One mmW-RAT carrier may consist of a number of sub-carriers. Each sub-carrier can have a certain bandwidth, e.g. 100 MHz, and the total carrier bandwidth can be up to 1 GHz or 2 GHz. FIG. 2 illustrates an exemplary template frame containing 4 sub-carriers. In FIG. 2, the smallest resource grid in time and frequency is referred to as a resource element (RE) or an Atomic Scheduling Unit (ASU). As an example, the hatched REs in FIG. 2 can be allocated to Link #1. Among the hatched REs, those labeled as “D” are dedicated resources and those labeled as “S” are shared resources. Link #1 has the highest priority to access the dedicated resources and any neighboring link (e.g., Link #2) shall avoid interference to Link #1 over these resources. Accordingly, Link #1 can achieve a high reliability over the dedicated resources. On the other hand, the shared resources, as the name suggests, can be shared by more than one link (e.g., Link #1 and Link #2) simultaneously. Hence, the use of the shared resources by Link #2 may cause interference to Link #1 which is also using these resources. The shared resources provide for an increased link throughput, but have a lower reliability.

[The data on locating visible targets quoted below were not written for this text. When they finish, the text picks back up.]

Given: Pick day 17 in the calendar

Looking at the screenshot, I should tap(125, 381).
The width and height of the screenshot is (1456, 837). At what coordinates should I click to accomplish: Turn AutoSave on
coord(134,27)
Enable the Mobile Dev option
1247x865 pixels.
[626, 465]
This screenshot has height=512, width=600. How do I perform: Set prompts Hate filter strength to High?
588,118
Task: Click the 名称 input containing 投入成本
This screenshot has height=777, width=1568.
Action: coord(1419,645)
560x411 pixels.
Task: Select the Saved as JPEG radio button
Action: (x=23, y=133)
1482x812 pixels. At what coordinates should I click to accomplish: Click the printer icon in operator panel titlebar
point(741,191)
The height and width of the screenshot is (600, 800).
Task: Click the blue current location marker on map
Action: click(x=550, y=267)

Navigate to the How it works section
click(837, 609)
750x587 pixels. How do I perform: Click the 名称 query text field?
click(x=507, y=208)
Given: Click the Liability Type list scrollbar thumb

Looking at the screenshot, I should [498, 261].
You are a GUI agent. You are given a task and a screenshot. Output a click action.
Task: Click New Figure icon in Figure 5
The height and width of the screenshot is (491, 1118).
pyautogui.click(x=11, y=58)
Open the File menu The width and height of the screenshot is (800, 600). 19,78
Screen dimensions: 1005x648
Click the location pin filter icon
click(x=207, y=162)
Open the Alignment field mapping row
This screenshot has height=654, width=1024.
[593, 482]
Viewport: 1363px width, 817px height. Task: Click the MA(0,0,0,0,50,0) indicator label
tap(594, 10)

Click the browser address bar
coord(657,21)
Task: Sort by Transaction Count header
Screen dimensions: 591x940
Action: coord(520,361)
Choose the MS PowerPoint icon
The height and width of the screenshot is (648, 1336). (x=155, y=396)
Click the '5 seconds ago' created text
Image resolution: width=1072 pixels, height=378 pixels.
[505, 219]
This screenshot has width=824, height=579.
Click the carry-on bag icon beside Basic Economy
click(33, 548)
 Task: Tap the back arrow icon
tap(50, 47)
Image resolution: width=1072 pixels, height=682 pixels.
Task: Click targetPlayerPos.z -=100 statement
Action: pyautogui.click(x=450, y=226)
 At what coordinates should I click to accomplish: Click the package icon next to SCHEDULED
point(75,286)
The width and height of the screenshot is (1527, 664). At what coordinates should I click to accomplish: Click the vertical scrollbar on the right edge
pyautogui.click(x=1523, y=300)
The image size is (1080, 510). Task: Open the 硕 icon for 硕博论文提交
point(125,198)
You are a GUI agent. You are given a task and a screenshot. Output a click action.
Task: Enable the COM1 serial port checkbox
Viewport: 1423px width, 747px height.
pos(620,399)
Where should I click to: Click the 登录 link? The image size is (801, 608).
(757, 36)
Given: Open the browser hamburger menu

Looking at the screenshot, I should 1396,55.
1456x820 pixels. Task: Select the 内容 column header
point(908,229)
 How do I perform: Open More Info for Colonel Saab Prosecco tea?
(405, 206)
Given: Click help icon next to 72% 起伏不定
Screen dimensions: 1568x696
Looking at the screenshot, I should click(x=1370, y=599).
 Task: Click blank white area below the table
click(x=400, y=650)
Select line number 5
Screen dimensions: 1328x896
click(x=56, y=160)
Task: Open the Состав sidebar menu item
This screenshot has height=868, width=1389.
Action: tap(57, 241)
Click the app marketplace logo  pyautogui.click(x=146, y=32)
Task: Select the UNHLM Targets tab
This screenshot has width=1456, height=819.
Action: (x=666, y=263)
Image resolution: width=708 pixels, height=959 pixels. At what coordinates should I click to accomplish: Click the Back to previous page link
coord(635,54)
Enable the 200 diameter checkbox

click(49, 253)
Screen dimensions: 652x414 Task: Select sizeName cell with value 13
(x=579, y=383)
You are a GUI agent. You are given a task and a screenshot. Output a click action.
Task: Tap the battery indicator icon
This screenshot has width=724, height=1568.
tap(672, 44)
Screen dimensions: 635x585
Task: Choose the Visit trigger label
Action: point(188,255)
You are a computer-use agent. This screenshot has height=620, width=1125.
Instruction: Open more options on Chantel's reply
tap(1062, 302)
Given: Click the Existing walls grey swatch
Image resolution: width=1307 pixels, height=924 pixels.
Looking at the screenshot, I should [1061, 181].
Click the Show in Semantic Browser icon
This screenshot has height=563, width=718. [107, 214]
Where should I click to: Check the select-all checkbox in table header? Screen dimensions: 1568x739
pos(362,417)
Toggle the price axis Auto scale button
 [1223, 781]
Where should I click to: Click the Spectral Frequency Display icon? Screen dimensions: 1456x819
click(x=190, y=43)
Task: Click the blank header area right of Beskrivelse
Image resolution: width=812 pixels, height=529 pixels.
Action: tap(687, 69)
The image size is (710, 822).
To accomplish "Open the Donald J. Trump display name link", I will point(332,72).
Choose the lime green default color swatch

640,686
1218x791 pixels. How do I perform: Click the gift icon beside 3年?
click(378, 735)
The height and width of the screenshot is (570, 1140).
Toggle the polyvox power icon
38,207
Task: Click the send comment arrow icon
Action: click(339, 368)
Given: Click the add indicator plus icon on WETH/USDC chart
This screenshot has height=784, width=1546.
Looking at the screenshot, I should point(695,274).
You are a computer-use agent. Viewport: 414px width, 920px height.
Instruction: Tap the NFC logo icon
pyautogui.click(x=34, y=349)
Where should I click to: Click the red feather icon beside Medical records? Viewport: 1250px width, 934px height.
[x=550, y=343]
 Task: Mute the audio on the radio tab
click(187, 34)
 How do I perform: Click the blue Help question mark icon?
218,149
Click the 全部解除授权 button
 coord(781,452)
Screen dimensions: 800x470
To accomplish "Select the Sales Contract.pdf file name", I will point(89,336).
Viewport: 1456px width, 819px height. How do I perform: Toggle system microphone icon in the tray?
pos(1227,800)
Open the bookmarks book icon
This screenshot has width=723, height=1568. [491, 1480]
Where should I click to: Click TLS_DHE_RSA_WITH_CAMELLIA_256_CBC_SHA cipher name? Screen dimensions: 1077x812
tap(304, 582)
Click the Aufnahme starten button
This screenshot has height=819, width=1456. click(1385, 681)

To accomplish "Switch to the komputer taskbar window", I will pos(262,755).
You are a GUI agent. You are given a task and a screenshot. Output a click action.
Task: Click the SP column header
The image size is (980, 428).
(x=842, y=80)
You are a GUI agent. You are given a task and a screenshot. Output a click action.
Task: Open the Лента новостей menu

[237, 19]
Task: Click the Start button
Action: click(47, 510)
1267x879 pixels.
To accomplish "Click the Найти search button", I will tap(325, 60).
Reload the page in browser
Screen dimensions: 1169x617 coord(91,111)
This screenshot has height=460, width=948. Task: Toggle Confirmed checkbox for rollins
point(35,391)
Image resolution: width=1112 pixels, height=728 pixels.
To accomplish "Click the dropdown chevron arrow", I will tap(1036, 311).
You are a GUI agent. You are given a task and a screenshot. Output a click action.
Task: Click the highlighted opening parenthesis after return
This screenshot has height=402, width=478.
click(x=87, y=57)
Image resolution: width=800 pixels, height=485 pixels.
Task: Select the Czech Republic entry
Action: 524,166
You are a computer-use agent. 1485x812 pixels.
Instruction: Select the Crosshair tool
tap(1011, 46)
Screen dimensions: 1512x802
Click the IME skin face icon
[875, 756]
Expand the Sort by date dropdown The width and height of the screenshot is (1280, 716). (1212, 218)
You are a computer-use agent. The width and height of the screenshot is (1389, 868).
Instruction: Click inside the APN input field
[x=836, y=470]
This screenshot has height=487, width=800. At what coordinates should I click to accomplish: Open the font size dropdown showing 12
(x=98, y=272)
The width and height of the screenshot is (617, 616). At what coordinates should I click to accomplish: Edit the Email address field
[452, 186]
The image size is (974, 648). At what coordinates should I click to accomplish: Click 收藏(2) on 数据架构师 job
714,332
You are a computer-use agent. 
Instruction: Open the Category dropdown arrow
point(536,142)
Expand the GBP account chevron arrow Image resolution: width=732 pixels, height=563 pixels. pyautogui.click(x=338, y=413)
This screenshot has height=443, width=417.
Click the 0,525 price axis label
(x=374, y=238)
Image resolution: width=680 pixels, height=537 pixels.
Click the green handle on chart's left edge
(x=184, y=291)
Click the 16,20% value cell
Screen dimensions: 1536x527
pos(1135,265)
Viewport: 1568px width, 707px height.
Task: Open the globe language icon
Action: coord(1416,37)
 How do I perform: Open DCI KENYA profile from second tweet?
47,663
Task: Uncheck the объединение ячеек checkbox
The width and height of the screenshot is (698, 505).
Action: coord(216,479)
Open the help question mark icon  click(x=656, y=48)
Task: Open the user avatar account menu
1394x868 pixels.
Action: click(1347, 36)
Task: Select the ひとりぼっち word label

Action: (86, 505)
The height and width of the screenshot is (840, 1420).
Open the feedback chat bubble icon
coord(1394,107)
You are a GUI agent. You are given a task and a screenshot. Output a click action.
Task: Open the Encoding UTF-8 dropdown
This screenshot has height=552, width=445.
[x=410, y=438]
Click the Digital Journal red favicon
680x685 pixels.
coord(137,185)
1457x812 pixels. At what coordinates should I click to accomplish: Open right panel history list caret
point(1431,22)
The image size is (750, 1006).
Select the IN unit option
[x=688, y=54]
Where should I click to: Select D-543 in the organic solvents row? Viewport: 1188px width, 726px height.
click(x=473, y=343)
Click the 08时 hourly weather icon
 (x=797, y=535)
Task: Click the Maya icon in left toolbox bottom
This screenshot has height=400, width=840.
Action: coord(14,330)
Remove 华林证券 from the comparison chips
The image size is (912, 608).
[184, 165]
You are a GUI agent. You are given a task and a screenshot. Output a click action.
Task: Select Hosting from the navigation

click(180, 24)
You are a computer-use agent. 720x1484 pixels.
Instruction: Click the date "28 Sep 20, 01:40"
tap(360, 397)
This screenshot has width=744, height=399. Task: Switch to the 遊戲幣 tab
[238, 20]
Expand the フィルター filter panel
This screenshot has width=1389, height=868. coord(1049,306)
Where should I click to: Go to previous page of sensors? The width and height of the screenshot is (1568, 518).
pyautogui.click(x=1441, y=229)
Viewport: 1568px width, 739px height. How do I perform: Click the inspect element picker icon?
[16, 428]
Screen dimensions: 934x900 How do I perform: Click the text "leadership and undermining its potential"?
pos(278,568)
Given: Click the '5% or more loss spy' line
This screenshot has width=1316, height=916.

Operations at Medium Access Control (MAC) layer can be performed based on the above resource allocation, which can be scheduled by the CCU 102 in accordance with e.g., interference levels measured in the cluster and data rates over the respective links.
In wireless communications, various feedback signals are required at different layers for various purposes. For example, at the MAC layer, an Acknowledgement (ACK) or Negative Acknowledgement (NACK) signal can be provided as a feedback signal for a data transmission, such that the sender of the data transmission can determine whether to resend the data transmission or not. In Long Term Evolution (LTE) for example, resources for ACK/NACK signals are allocated in a fixed, predefined manner. That is, for a data transmitted in a subframe having an index n, an ACK/NACK feedback signal is automatically scheduled to be transmitted in a subframe having an index n+k, where k is a fixed, predefined number for n. Such resource allocation is static and may not be suitable for the mmw-RAT network.
There is thus a need for an improved solution for resource allocation for feedback signals.